セキュリティオペレーションセンター (SOC) のミッションは、組織のインフラストラクチャを既知のクリーンな状態に保ち、安全に運用することにあります。組織が内部関係者の脅威、マルウェア攻撃やデータ抽出の試みなどのセキュリティインシデントに遭遇した場合、SOCはインフラストラクチャが既知の正常な状態に戻るまで、そうした脅威の検出、調査と修復 (TDIR) を行う責任を負います。

ではなぜ、あらゆる組織 (御社を含め) にSOCが必要なのでしょうか。まず、標的となるかどうかに企業の規模は全く関係ないためです。Verizonの『2020 Data Breach Investigations Report (DBIR)』によれば、2019年に発生したセキュリティ侵害の28%が従業員数1,000名未満の企業を標的としたものでした。さらに、IBMの『2020 Cost of a Data Breach Report』によれば、従業員数500名以下の企業におけるデータ侵害の平均合計コストは264万ドルに上ります。
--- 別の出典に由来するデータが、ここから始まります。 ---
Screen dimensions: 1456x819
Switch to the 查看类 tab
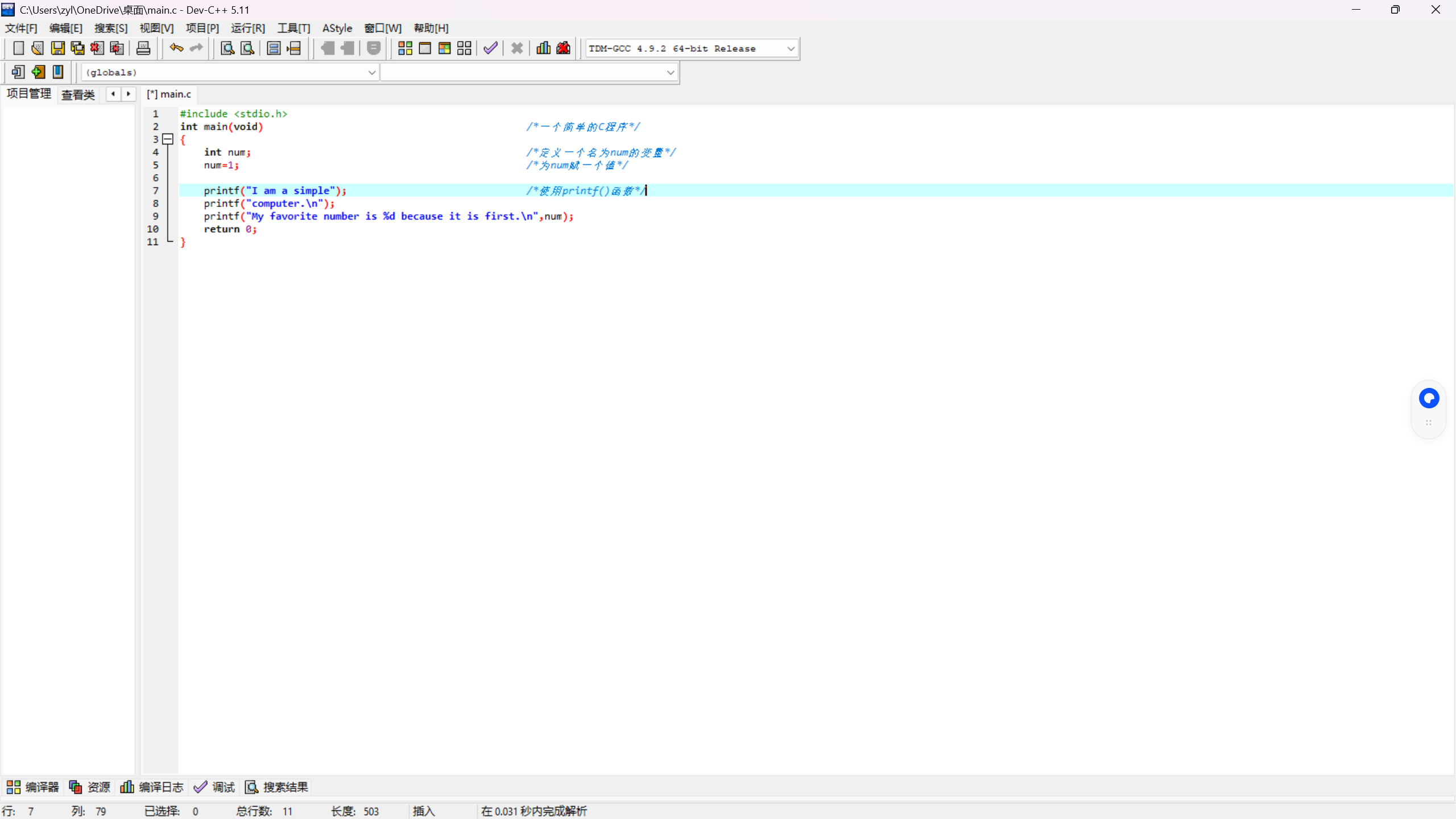(x=78, y=94)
組織や市場カテゴリーの性質上、機密性の高いデータが国家やハッカーの標的となりにくいだろうという思い込みもありがちですが、だからといって決して安全なわけではないのです。

「当社は安全」ではない

自社が直接の標的にならなかったとしても、ハッカーが御社のインフラストラクチャを使用して、はるかに規模が大きな組織を狙うこともありえます。これには、他社のネットワークへの分散型サービス拒否攻撃を開始するボットネットとして、またはより強固に保護されている大企業への入口として利用する形などが考えられます。例えば、悪名高い2013年のTarget攻撃は、全国展開する大規模小売業者のHVAC請負業者に対するメールベースのマルウェア攻撃として始まりました。ハッカーは、小規模で保護が手薄なHVAC企業のネットワークに侵入し、Targetのセキュリティ侵害に悪用するための資格情報を盗みだし、その結果、1億1000万人を超える消費者のクレジットカード情報と個人情報が公開されました。
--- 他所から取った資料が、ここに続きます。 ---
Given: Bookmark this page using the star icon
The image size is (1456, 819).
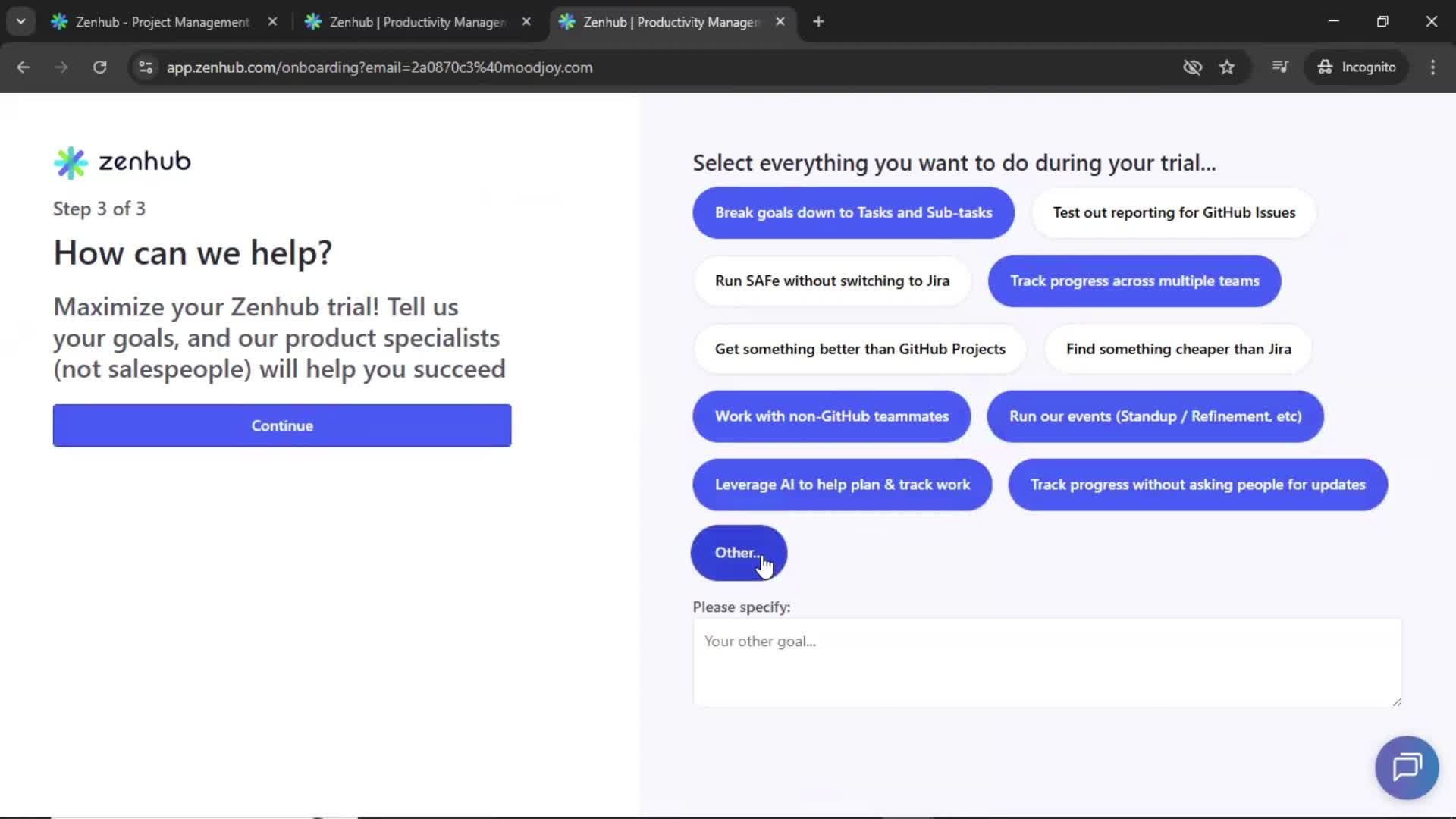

また、より大きな標的に対する攻撃の巻き添えを食う形でサイバー攻撃に遭う可能性もあります。2017年の悪名高いNotPetya攻撃は、ウクライナの金融機関を標的としたものでしたが、感染したソフトウェアアップデートを使用していた世界の無数の他組織にも巻き添え被害をもたらしました。標的でなかった企業に対する被害も大きく、製薬大手Merckの損害額は8.7億ドルに上り、他の小規模な企業も多数が被害を受けました。

最近発生したSolarWindsへの攻撃も、広範なキャンペーンで組織が巻き添え被害を受けた例のひとつです。

必要な予防ツールをすべて用意しているのでそうしたシナリオは考えにくいとお考えですか？次の記事では、予防では十分でない理由について説明します。脅威の検出、調査と対応に加え、組織を既知の正常な状態に戻す必要があります。その上では、本当にSOCが必要なのです。